TONY BANKS has still not given his assent or dissent to the tome that honours him (The Wit and Wisdom of Tony Banks, published by Robson Books), so while (still) waiting for his call, Pandora offers another insight into the sports minister who wants to stop joking and get serious: "I don't have a monstrous ego. I really don't. I have no ego at all. I find publicity unnerving because I don't regard myself as a politician - and neither do most of my colleagues."

IF ANYONE thought the exhibition celebrating 40 years of the Carry On films, launched at the Museum of the Moving Image yesterday, looked a bit sparse, the producer of the series, Peter Rogers, was on hand to explain why. "I'm surprised they've got anything here at all," exclaimed Rogers. "The films were done economically. After they finished, things like costumes all had to go back from where we got them." Rogers admitted to Pandora: "We never thought of ourselves as an institution, let alone that we would end up in a museum."
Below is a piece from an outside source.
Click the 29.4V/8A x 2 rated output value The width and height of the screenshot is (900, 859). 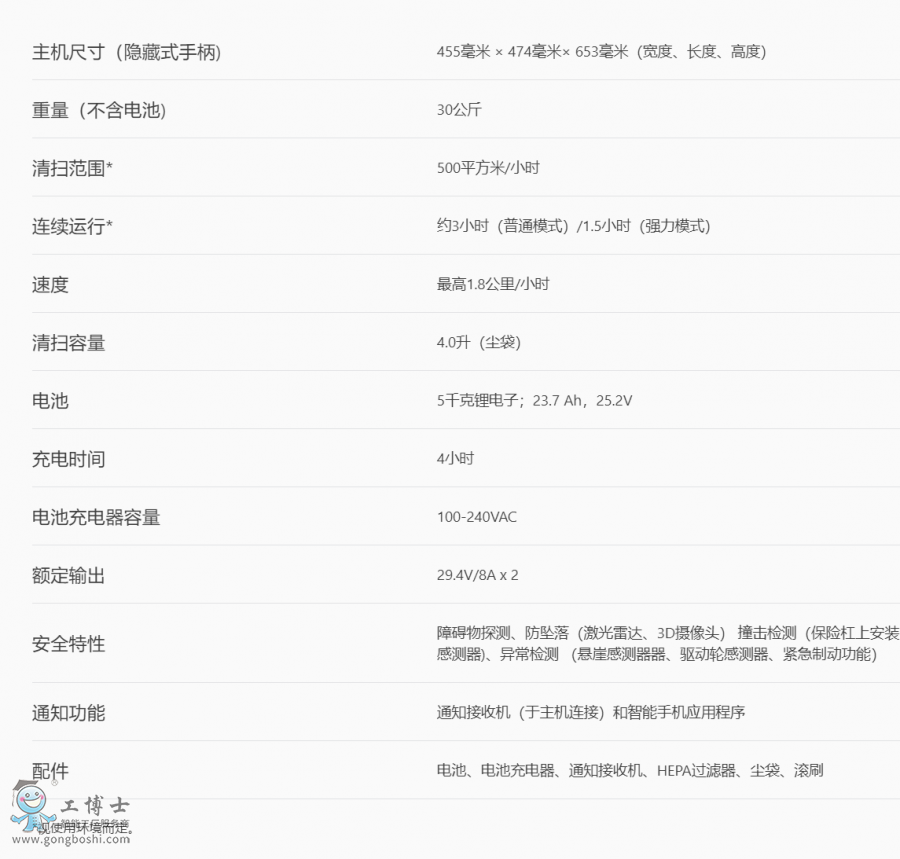click(x=477, y=575)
FASHION DESIGNERS are renowned for their spontaneity, and Domenico Dolce (pictured) and Stefano Gabbana are no exception. The duo - who have clothed Demi Moore, Madonna and Mick Jagger among others - made another acquisition during a recent holiday in the Caribbean - a hotel butler. According to New York Magazine, the butler looked after them so well that they whisked him away to work for them. One insider remarked: "Most people only steal the robes."